Maybe give up the gym workouts, and use stairs at work more?
Uncivil:
I've already been up and down the stairs seven times today. Seven times!!! My thighs are soooooo gonna hurt like garlic mashed with mortar and pestle tomorrow.
I had that experience too last time :) It was really scary, but mine was not that long.
Before I could even open my mouth and scream, the elvator is moving again.
But then again.. I really hate the feeling of being in a pitch black elvator.
How many floors up do you have to go?
That is so frightening. I would not have screamed mentally. But then I hate not having a window. Elevators are tough for me.
LOL! Kim! You are too funny! I know that must have been scary though. I am extremely clausterphobic, and hate (I mean HATE) being in elevators...especially if there are more than 2 other people in it! One of the schools I taught at in Toronto was on the 14th floor and another was on the 9th floor. I'd try to get to the elevators earlier or later than the mad rush of students. I once got stuck with about 9 other people in the elevator, and I thought I was going to die! LOL!
That's why it's always good to take the stairs ;) Plus, it's good exercise! LOL!
PS. You are such a great writer! Soooo funny!
Hi Vel,
Amen to that, sistah! I would have been okay if there were emergency lights inside the darned elevator when the electricity petered out. But nooooooo... Since the building's going to be demolished soon anyway (to make way for a new condominium structure), the building administrator most probably figured, "Nah, why comply with standard building regulations now, when my building's going down anyway?" Some people lah...
Uncivil:
4 floors. That's four flights of stairs (ten steps in each flight) multiplied by seven round trips before noontime, which would equal waaaaaay too much exercise!!!
Hi Simple American,
I'm normally okay with elevators, actually. It's just this particular one that scares the crap out of me.
How sweet! Thanks for dedicating that post to me and pj.
I just want to let you know that I could have been stucked in the elevator with anyone else...anyone else - except YOU! LOL!
Morale Lesson: Don't go home yet before the end of office hours.
Heya Chrissy:
... then you would most probably be climbing the stairs together with me rather than riding in this elevator, if you were here. It can only fit a maximum of six people. Six people who are under 6'5" in height - the fluorescent lights protrude about 3" out of the ceiling. Merde, as the French would say.
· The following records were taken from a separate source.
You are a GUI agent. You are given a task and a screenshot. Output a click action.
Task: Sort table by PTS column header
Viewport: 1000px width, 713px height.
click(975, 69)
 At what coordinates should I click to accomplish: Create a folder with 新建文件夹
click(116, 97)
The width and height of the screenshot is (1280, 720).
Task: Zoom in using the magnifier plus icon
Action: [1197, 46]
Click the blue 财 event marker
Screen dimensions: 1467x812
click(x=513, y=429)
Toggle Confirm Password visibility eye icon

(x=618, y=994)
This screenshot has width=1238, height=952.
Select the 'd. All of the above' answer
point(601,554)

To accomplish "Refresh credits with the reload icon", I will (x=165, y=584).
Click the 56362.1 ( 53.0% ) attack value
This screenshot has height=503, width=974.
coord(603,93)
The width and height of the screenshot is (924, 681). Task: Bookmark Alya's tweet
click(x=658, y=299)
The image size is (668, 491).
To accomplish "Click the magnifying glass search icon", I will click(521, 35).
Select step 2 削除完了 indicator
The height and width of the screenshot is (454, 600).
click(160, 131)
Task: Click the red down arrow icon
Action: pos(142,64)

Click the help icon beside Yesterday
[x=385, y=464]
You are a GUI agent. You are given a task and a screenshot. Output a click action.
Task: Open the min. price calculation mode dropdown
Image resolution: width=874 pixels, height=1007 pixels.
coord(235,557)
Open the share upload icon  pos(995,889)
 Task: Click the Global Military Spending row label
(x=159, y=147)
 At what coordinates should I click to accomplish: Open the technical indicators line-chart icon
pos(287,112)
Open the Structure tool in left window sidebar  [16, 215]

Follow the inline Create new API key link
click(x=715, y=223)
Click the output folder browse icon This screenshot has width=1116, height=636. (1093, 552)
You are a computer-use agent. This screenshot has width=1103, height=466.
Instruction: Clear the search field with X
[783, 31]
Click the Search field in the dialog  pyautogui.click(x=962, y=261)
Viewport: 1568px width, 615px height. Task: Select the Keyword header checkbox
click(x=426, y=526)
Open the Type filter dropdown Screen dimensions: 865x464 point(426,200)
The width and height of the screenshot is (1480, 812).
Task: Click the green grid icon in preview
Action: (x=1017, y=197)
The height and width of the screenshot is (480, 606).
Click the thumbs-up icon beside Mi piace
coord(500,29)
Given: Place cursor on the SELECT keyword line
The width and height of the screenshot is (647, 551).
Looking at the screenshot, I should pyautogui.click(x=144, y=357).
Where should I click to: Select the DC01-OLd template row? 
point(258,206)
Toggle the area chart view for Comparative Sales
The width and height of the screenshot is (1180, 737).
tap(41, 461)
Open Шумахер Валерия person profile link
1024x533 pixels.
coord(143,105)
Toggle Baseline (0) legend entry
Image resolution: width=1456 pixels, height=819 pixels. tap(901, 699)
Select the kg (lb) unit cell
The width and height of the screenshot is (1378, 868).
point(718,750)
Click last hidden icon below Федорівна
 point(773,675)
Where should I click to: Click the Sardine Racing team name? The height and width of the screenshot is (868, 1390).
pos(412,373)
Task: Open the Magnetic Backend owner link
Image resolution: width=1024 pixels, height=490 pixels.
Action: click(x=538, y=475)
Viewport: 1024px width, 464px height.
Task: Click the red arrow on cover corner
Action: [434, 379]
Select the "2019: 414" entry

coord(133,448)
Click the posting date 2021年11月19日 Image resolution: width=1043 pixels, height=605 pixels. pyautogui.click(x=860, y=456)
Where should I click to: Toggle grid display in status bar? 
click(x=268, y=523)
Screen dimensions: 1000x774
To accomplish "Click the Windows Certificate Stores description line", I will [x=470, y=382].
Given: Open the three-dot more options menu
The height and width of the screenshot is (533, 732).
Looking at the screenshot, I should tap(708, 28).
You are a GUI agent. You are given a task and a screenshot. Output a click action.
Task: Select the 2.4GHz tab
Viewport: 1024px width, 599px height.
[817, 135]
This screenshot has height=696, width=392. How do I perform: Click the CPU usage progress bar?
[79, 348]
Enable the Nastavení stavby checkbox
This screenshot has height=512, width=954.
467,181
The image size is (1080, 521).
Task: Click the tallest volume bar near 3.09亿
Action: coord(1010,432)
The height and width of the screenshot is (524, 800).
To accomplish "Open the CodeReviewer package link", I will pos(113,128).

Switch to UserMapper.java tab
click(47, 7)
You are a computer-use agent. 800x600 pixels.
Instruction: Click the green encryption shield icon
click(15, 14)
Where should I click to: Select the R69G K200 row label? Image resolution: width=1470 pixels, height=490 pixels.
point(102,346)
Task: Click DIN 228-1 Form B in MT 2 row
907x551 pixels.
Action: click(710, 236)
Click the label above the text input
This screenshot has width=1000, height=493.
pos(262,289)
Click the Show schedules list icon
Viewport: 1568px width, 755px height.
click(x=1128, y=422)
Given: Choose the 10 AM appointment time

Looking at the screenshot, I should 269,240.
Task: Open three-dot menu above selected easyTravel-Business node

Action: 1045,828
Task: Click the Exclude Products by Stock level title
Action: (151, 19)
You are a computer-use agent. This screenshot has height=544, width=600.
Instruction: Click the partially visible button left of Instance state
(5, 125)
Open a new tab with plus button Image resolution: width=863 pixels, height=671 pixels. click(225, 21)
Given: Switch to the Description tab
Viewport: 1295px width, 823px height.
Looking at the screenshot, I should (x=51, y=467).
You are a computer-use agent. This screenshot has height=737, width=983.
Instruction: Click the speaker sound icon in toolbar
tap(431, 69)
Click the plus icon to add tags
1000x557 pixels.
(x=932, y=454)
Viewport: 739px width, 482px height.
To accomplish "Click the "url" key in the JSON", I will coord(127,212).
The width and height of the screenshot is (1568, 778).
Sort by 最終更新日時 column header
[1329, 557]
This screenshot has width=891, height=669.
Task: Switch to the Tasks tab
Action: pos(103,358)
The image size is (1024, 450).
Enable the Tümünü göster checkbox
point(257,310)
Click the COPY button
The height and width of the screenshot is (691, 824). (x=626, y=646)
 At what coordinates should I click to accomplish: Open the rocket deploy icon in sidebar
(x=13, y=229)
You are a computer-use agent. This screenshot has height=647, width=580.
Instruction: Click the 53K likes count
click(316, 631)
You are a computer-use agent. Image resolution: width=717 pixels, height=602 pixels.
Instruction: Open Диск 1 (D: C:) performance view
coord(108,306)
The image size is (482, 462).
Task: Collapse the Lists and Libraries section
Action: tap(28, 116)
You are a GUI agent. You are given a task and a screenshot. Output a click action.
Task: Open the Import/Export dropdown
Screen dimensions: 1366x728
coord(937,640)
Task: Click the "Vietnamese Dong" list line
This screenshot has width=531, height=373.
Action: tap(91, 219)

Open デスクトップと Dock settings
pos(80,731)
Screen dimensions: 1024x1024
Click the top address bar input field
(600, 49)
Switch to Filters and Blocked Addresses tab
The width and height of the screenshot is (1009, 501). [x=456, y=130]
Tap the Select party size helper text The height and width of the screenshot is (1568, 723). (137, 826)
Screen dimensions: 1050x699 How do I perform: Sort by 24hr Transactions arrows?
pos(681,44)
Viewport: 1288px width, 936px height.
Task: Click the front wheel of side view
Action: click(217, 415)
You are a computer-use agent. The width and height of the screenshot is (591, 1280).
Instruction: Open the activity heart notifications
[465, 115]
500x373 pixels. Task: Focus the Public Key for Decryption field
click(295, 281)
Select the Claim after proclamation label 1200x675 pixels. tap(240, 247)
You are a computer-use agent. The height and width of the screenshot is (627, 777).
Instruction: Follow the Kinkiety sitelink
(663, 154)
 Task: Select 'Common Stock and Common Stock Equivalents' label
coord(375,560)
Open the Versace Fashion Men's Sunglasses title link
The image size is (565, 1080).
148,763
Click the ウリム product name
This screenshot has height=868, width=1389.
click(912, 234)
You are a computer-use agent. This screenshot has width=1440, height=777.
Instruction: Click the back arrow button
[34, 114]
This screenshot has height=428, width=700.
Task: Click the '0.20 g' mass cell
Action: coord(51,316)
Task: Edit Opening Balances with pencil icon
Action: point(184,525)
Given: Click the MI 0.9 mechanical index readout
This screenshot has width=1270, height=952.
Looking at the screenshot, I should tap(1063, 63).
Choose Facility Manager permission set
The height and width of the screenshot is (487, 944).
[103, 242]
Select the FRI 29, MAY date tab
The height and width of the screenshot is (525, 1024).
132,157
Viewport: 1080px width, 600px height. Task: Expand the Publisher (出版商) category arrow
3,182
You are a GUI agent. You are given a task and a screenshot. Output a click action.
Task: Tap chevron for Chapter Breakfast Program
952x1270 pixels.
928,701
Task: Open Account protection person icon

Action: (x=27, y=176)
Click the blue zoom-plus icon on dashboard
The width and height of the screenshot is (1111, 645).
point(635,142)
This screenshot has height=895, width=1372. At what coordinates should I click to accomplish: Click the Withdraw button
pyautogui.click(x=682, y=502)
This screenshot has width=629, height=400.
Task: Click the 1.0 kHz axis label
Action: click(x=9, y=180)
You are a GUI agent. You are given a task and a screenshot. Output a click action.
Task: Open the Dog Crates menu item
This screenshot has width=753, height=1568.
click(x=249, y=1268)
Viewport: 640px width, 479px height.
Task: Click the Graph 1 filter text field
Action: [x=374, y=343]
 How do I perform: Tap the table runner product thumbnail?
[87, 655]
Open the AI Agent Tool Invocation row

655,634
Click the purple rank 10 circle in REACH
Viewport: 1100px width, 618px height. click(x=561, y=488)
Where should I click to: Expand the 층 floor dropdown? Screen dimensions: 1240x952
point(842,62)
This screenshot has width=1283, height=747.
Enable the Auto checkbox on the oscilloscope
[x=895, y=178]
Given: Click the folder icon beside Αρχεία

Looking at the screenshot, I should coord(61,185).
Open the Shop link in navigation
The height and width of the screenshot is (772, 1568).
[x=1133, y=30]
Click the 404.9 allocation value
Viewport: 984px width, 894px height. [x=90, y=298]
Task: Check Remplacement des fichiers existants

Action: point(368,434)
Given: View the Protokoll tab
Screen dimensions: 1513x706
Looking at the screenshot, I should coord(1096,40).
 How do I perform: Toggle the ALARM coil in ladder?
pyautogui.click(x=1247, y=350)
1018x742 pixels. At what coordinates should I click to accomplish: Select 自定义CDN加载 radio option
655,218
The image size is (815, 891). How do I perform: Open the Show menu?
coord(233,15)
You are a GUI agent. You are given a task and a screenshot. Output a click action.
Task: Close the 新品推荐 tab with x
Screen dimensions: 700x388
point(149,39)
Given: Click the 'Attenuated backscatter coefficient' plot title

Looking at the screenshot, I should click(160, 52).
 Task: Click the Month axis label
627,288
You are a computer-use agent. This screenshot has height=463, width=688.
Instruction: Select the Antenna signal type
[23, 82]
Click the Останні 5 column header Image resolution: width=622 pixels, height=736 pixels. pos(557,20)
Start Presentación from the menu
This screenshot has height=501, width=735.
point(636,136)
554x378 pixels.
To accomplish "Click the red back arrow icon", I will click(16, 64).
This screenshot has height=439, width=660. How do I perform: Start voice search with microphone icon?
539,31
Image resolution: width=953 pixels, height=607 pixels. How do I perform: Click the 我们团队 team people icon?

P.S. Thank you, Ms. Teacher! I now wish my English Lit professor back in college could read this blog and your very flattering comments, too, in order for me to exact Revenge on her for saying that my writing style's too "lax." I know, I know. WTF, right? Mierda, as the Spaniards would say.
Dearest Conne,
I know! I could have been stuck with a gorgeous guy, a sweet guy, a rich guy, a thoughtful guy, or a strong guy - all of whom would have had the ability to pry the doors open, carry me to safety, and pound the building administrator to a bleeding pulp. But noooooo, GOD JUST HAD TO PUT ME IN THERE WITH YOU. Karma.
Thank you for not panicking during the actual dilemma. And, thank you, too, for not shushing me when panic grabbed hold of me after we've "escaped" and made me curse heaven, earth, hell, and that security guard on the ground floor.
TRUTH: If you had a choice, who would you have chosen to be stuck with in our god-forsaken elevator? The truth, now... :-)
I probably would've been screaming out loud and not just in my head.
Kudos that you pulled through, girlfriend. You really should scream at the management/administrator and all that.